На следующий день она забежала со службы домой, намереваясь тотчас отправиться в справочное больницы, и увидела Анастасию Алексеевну, ожидавшую ее в передней.

— А я к вам… Вы ушли, не простились. Не рассердились ли вы? — как-то униженно начала она. Они прошли в Елочкину комнату.

— Вы вольны принимать у себя кого вы желаете. Странно было бы, если бы я сердилась. Но, я полагаю, вы понимаете, что мне неприятен этот человек.

— Это я поняла, но и вы поймите, что я не могу не принимать его, если он время от времени все-таки приносит мне деньги.

— Совершенно верно, если вы берете от него деньги, вы не можете не принимать его. Но я лично нахожу, что нельзя брать деньги от человека, который помогал большевикам убивать.

— То, Елизавета Георгиевна вы! Вы, известно уже, — первый сорт, отборные чувства! А я о себе не обольщаюсь, — второсортная я. Это как в магазине чая пакеты: этот — цейлонский, этот — экстра, а этот дешевенький. Я и круга не того, что вы: мои родители простые лавочники были. Им невесть какой честью показалось, когда я за врача замуж выскочила. Кабы он кадровый военный был, а не по призыву, мне бы и не видать его, как своих ушей. Зачем я от него деньги беру? Да ведь я, как-никак, с ним прожила двадцать лет, я его от тифа спасла: сколько около него бодрствовала, насильно на постели удерживала… А теперь болею я. Мое состояние никуда не годится, он сам говорит.

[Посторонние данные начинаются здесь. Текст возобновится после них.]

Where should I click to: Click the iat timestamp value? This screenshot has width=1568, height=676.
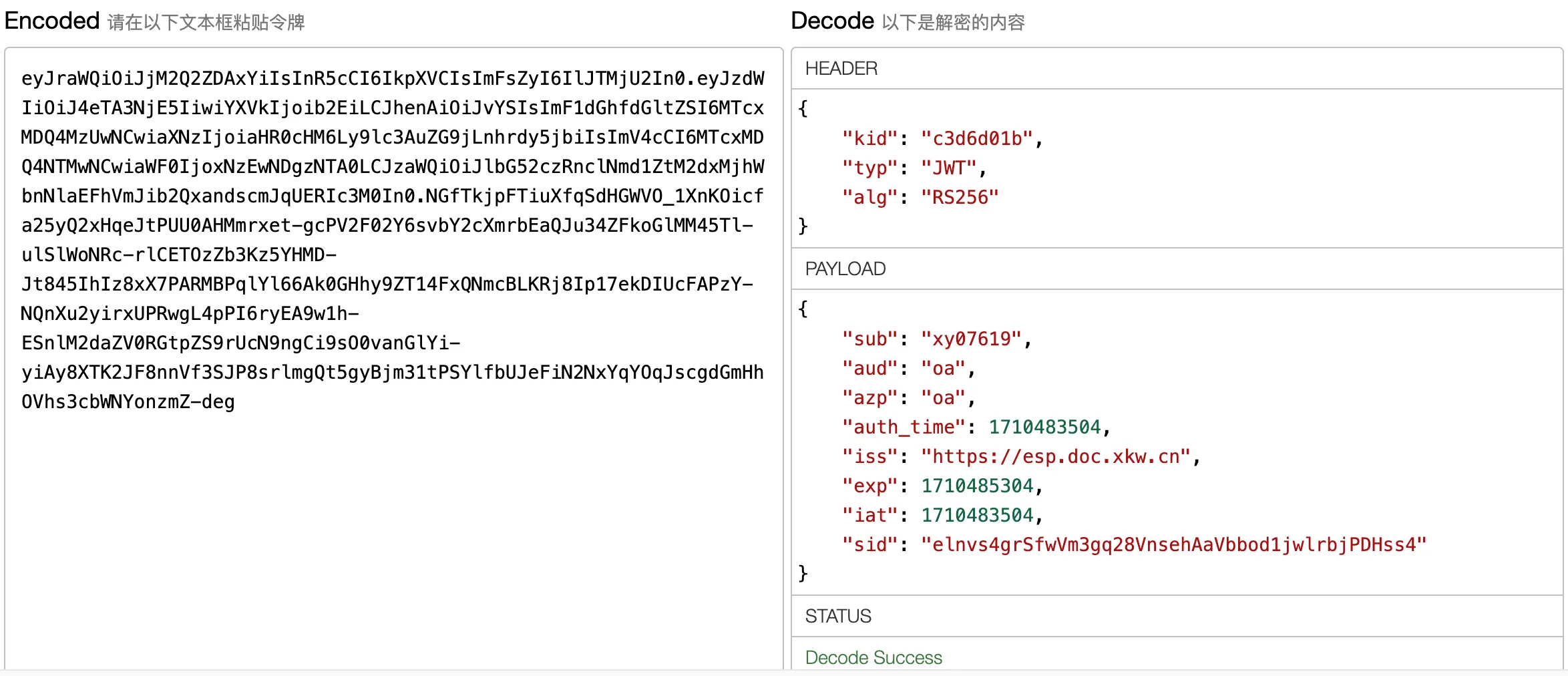click(x=977, y=516)
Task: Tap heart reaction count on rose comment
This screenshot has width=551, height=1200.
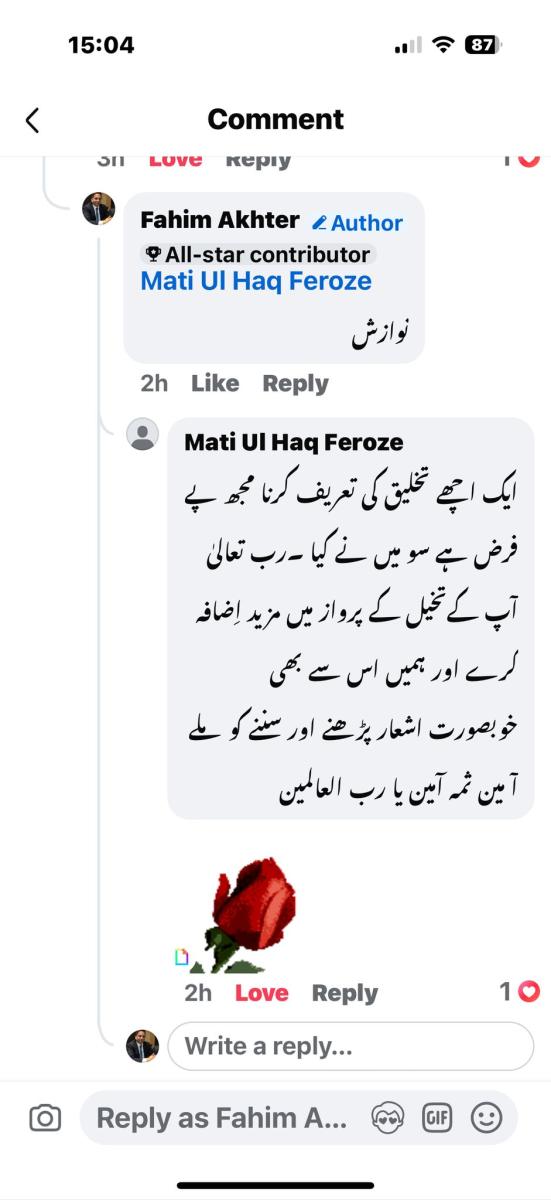Action: coord(520,992)
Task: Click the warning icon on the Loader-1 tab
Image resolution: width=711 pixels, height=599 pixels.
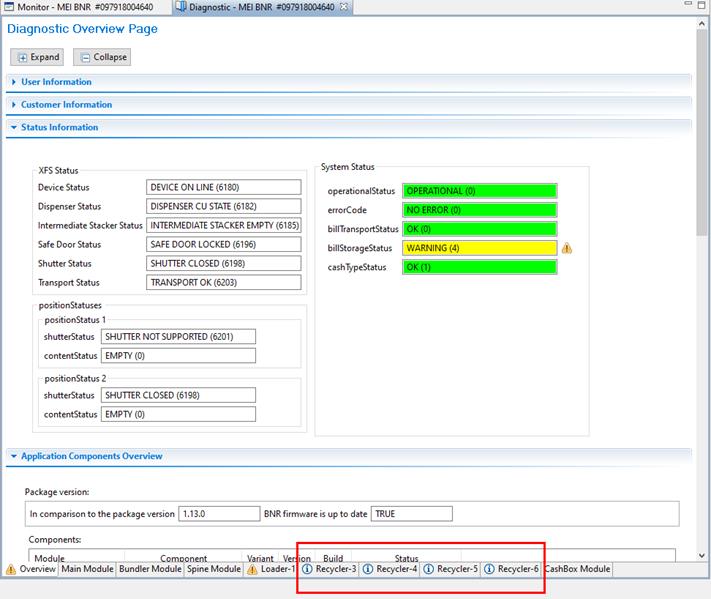Action: click(253, 569)
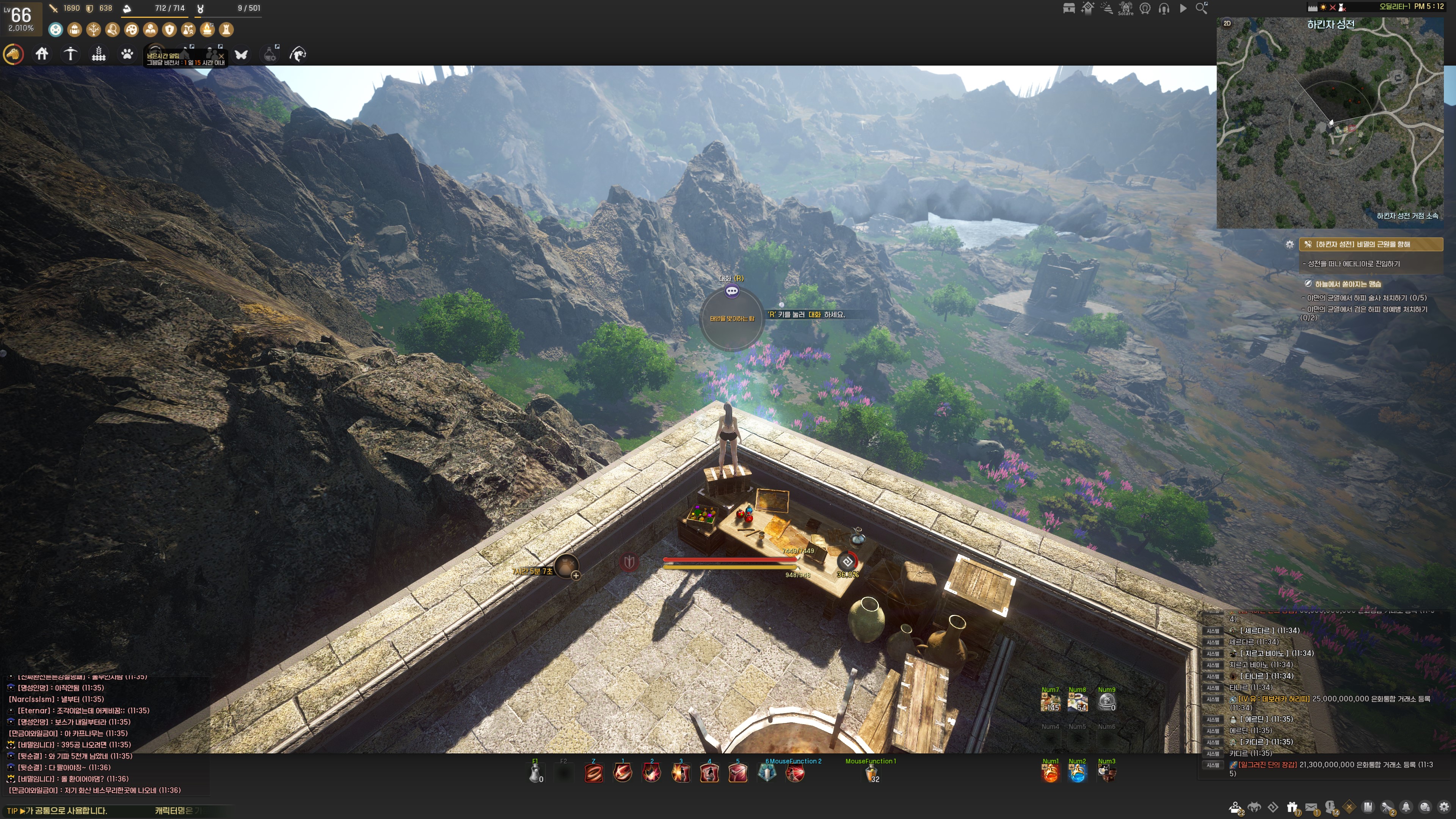Open the fishing icon in top bar

(298, 54)
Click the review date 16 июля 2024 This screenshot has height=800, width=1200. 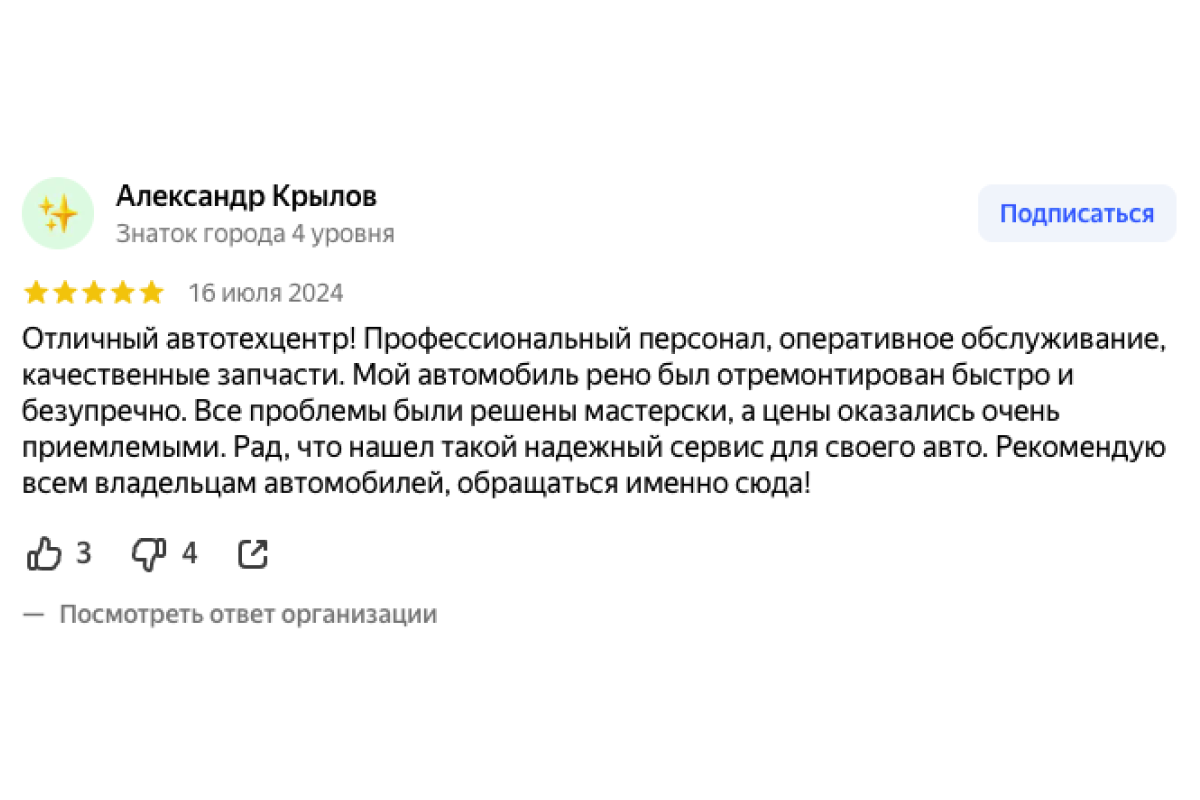(x=266, y=293)
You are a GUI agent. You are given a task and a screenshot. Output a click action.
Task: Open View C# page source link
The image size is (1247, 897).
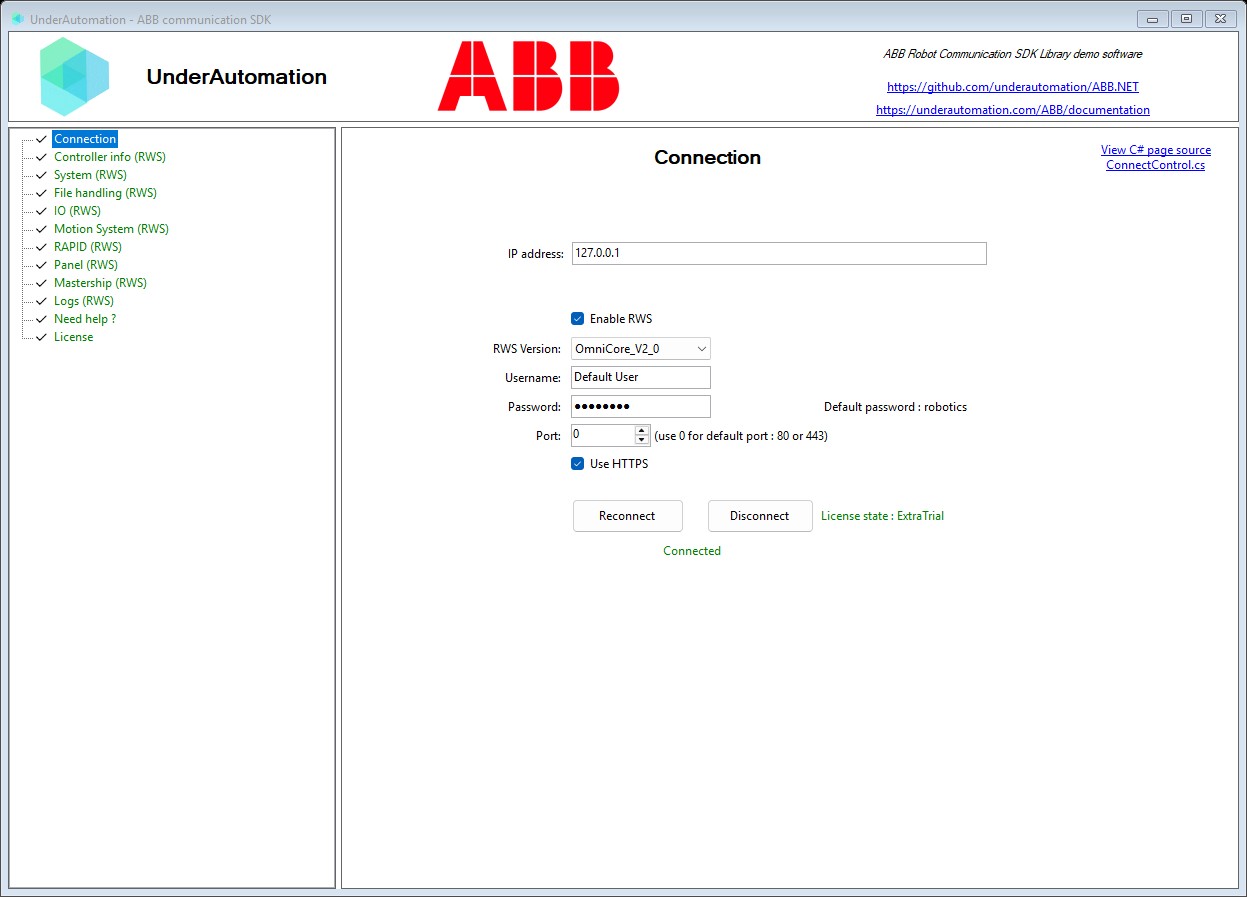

Почему же не принять помощь? Вот этот… как, бишь его? Дашков, поручик — муж осведомлялся — такого на излечении не было; значит, опять галлюцинации.

— Что? Не было? Не было! — голос Елочки оборвался. — А вы, зачем рассказывали вашему мужу?

— Почему же не рассказать? Рассказала.

— Так, очень хорошо! Вы рассказали, а он отправился наводить справки. — Елочка грозно засверкала глазами.

— Ох, уж вижу я, что вы, Елизавета Георгиевна, опять сердитесь, а вот за что? Ну, пошел, спросил; там просмотрели по книгам за текущий месяц и ответили, что такого не было. Только и всего!

— А зачем он осведомлялся? Ведь не зря же пожилой, занятой человек, таскался за сведениями? Безусловно, он имел цель: он хотел выследить офицера, который однажды каким-то чудом ускользнул из его рук. Допустим, ему сообщили бы, что такой человек был, и при нашей системе протоколирования выложили бы тотчас и адрес, и место работы. Что ж было бы дальше — как вы полагаете?

— Да ведь его же не оказалось! Стоит ли толковать? — хныкая, твердила Анастасия Алексеевна.

— Да, его не отказалось, зато гнусность вашего супруга оказалась налицо! Готовность свою к новому предательству он доказал со всей очевидностью, — яростно обрушивалась Елочка. — И вот что я вам скажу, Анастасия Алексеевна: наши с вами отношения кончены. Я больше не хочу ни видеть этого человека, ни слышать о нем, а вы, по-видимому, не так уж редко видитесь. Вы способны передавать ему и наши с вами разговоры… Вы удивительно беспринципны! Нам лучше прекратить знакомство.

— Ох, Елизавета Георгиевна! Легко вам говорить о принципах, вы молоды, здоровы, квалифицированны, твердо стоите на ногах… А вот были бы в моем положении, не то б запели!

— Не беспокойтесь, не запела бы!

— Не зарекайтесь! Ну что ж, я пойду! Оттолкнуть человека очень просто — чего проще-то! Обещали помочь: собирали работенку, жалели, угощали, а чуть раздосадовались — и гоните! И никакой жалости. А еще мужа моего за жестокость осуждаете, он подобрей вас, как посмотришь. Это ведь уже не в первый раз, что мне от дома отказывают, все знакомые открестились. — И она всхлипнула.

Елочка боролась с собой.

— Извините мне мою горячность, — сказала она, наконец, протягивая руку. — Останемся друзьями. Я приготовлю вам работу. Только на квартиру к вам я больше не пойду. Приходите вы сами. Я буду вас ждать через неделю в пятницу. Согласны?

— Ну, спасибо вам, миленькая. Не сердитесь, моя красавица. Ведь я одинокая. — И она опять всхлипнула.

— Вы только должны обещать мне не говорить мужу, что мы с вами видимся, — продолжала Елочка.

— Вот вам крест. Хотите икону поцелую?

— Нет, не надо. И запомните, поручик убит, забудьте все это.

Когда Анастасия Алексеевна, наконец, вышла, Елочка опустилась на стул и закрыла лицо руками.

Больного с такой фамилией не было! Конечно, не было! Безумно было надеяться. Мир так пуст! Мертвые не воскресают!